Casablanca
February 15th, 2004 by Eileen Peterman
Tags:
classic |
drama
Our Rating (out of 4):
Your Rating:




(
1 votes, average:
4.00 out of 4)
Rated: NR
Directed by: Michael Curtiz
Released by: Warner Brothers Pictures, 1943
Starring: Humphrey Bogart, Ingrid Bergman
I just watched Casablanca, again, and I am reminded of what a great and timeless movie it is. I remember it was one of the first movies I ever watched in black and white. The first time I saw it I was confused, without color I had difficulty telling the characters apart. The second time I watched the Turner colorized version. At 12 it helped me keep the characters straight, but now I realize that it is sacrilege colorizing black and white movies and I hope Ted Turner burned all of his colorized monstrosities.
Today someone getting into Casablanca can have great difficulties. Not the story, boy meets girl, boy loses girl is a timeless story. The problem is twofold. One, we are far removed from the events of World War II and have greater difficulty understanding the relationship between US isolationism, Nazi Germany aggression, Vichy France capitulation, and the myriad of smaller nations engulfed in the events of the Second World War that each of the characters represent. Second, with the mystique surrounding the film, the dialogue has become so cliche and the characters too cool to be believed that it is difficult to get past all of this to enjoy the movie for what it initially was, a good movie.
What has to be kept in mind is that this movie is well worth the investment of energy. It is a study of some interesting characters, a showdown between good and evil, a love story, and in certain respects a war movie. Suspend disbelief and realize that this film was the first place that ‘Here’s looking at you kid,’ ‘We’ll always have Paris,’ and ‘This could be the start of a beautiful friendship’ were ever used.
Casablanca tells the story of an American named Rick, a quintessential Humphrey Bogart tough guy, who runs a popular bar in the city of Casablanca. Rick is a cool customer; he ran guns and fought on the wrong side of the Spanish Civil War. He never gambles though he runs illegal gambling in his bar, he never drinks though he sells the stuff, and he never falls for a woman though they all fall for him. Because of a past romantic hurt Rick has spent years putting up walls and distancing himself from the people around him. Into his bar walk Ilsa Lund and her husband Victor Lazlo, ‘Of all the gin joints in all the world she has to walk into mine.’ Victor is a Czech resistance leader and the Nazi officials put pressure on the Vichy government to keep him and his wife from ever leaving Casablanca. There is a muddled plot beginning with two letters of transit that will allow two people to leave Casablanca no questions asked. How Peter Lorre acquired these is alluded to at the beginning and there is some shooting over them, but needless to say Rick ends up with them and suddenly becomes the most popular man in Casablanca. It turns out that Ilsa the love his lost in Paris at the beginning of the war and she spends the rest of the movie vacillating between trying to kill him to get the letters of transit for her husband and making love to Rick, ostensibly for the same purpose.

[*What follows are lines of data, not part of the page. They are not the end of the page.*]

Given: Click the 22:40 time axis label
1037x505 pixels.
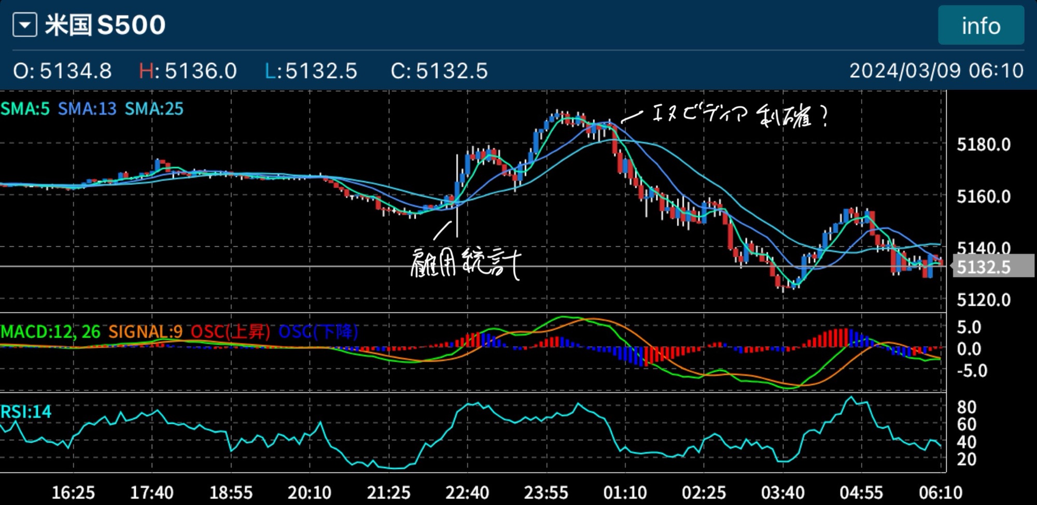Looking at the screenshot, I should tap(467, 492).
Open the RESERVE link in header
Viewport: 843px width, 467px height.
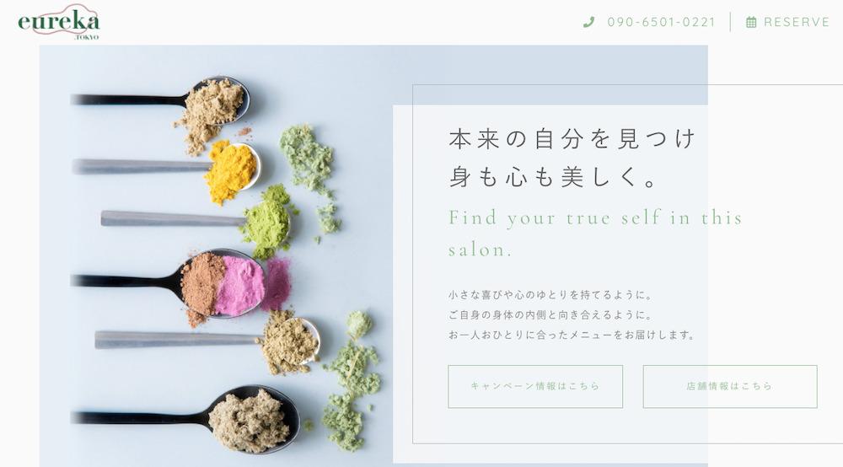click(797, 22)
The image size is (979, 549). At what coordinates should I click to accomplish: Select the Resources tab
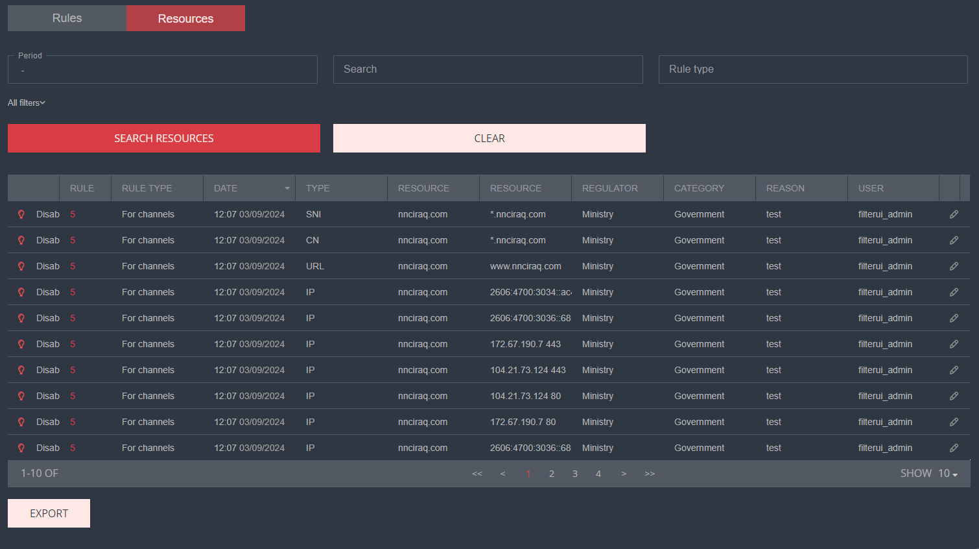(185, 18)
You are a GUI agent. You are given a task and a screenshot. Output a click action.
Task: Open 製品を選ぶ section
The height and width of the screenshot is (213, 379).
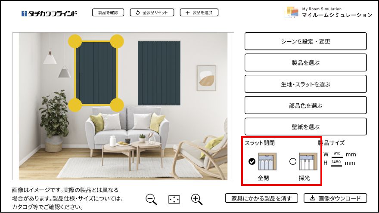coord(305,62)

Because of the imposition of the Hays Code at the time the movie is not graphic and much of the relationship between Rick and Ilsa is only hinted at. Since she thought that her husband was dead when she met Rick she is not guilty of any true evil and thus the film rules that bad people must be punished does not apply. It is interesting to see that many of the grittier subjects were not left out of mainstream films, but that they were alluded to in such a vague way that, though viewers at the time new what to look for, today’s viewer is not equipped to understand some of the implied actions. Here it is not so bad, when the camera pans to a shot of the moon, we know people are having sex. There are a number of movies at this time, notably The Big Sleep, another Bogart film, that are so obscured as to make them nearly unintelligible. Taboo subject like drug use, affairs, suicide, and murder are hinted at in such a roundabout fashion they muddle the film.
Rick is the example of American isolationism at the start of the Second World War and his distance from the rest of the characters is slowly eroded until he must take an active role and determine the fates of the other people, countries, in much the same America came to the aid of its Western allies following the bombing of Pearl Harbor in 1941. Thus Casablanca is really a morality play, with each character representing a point of view on the war and all of their actions leading to their eventual involvement on either the good or the evil side of the struggle. What comes from all of this is a polished film from the time when men wore hats and stood when women left the table. This film stands the test of time because of its strong characters, universal themes, and excellent script and acting.